The green transition in Europe must accelerate. Therefore, Denmark is sending a clear signal to COP24 together with eight other EU countries. Let the polluter pay to emit CO2 so that the green solutions can gain ground.
Emitting CO2 in Europe needs to cost across the board – and not only for large industries and energy producers. The clear message comes from the Danish Minister of Energy, Utilities and Climate, Lars Chr. Lilleholt, who signed a declaration stating that the EU needs to implement “carbon pricing”, that is, that the CO2 emitters have to pay for their emission of greenhouse gasses.
Denmark, together with France, Finland, Ireland, Italy, Portugal, the Netherlands, the UK and Sweden, has signed a declaration that demands a European collaboration regard effective pricing on CO2-emissions. That includes a so-called minimum price on CO2-emissions from power production and a price on CO2 in sectors outside the EU’s Emissions Trading Scheme, where many EU countries would like to work closely together on CO2-fees on heat and transport.

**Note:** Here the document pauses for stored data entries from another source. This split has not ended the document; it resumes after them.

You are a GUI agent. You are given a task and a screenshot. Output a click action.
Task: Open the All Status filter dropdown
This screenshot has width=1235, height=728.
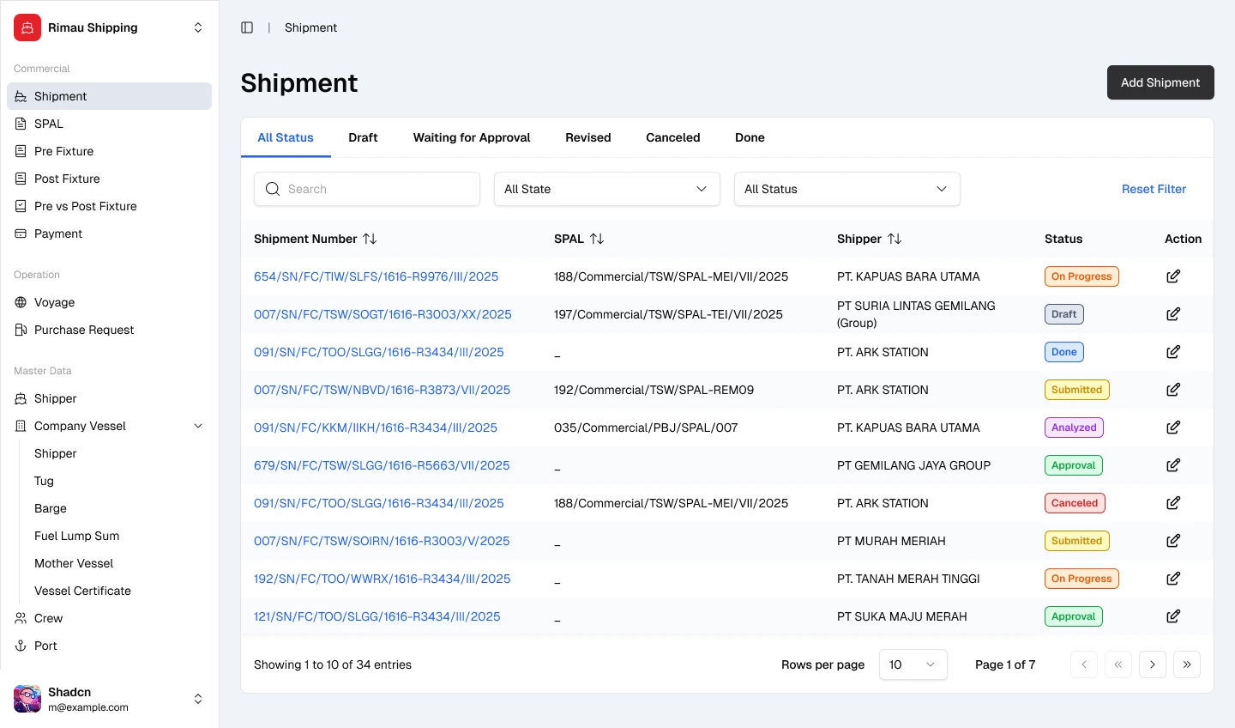coord(846,189)
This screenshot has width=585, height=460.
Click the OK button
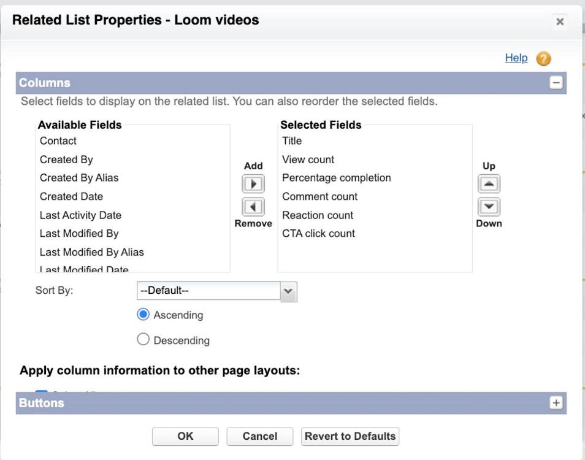[x=185, y=436]
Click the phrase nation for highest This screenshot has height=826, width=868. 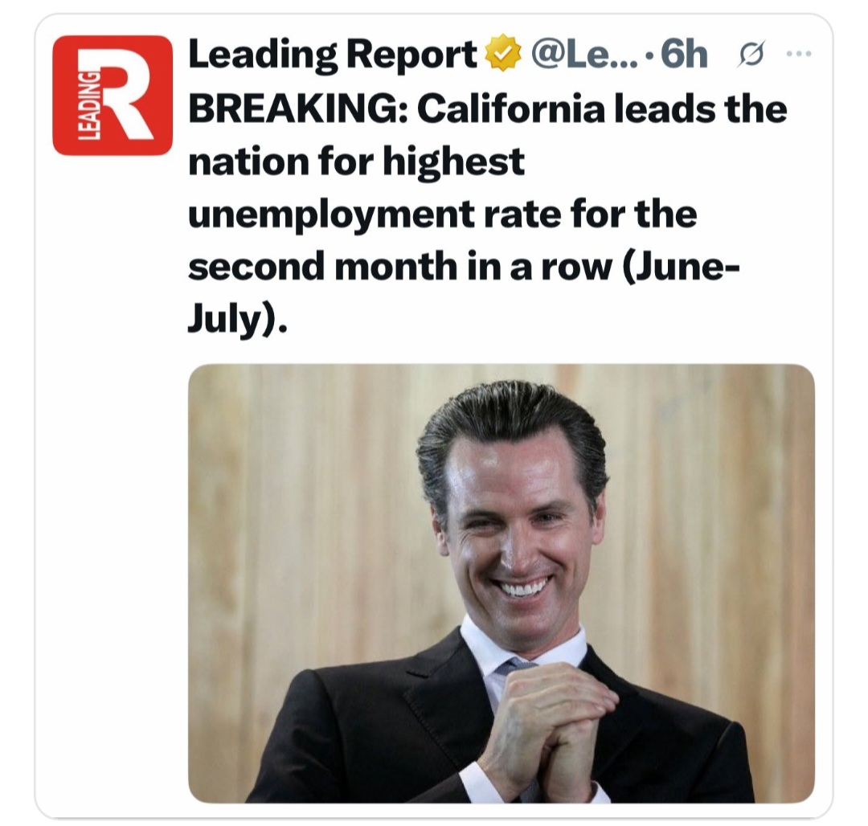(356, 162)
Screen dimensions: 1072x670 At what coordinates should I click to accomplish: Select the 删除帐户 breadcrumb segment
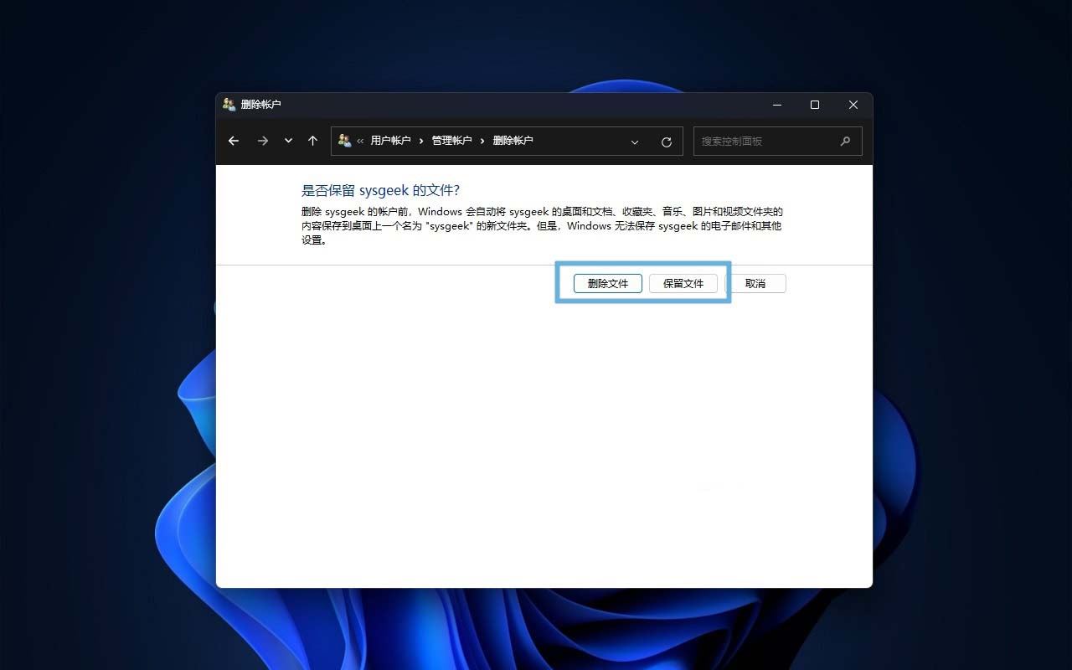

“All of Europe needs to agree on sending coal and fossil fuels on retirement and get wind turbines up and running. One of the best ways to do this is to let CO-emissions come with a financial cost. It is a simple and healthy principle: the polluter must pay. It is both fairer and more effective. That is why I, together with a number of the EU’s other green pioneers, have signed this declaration,” said the Minister of Climate, Lars Chr. Lilleholt.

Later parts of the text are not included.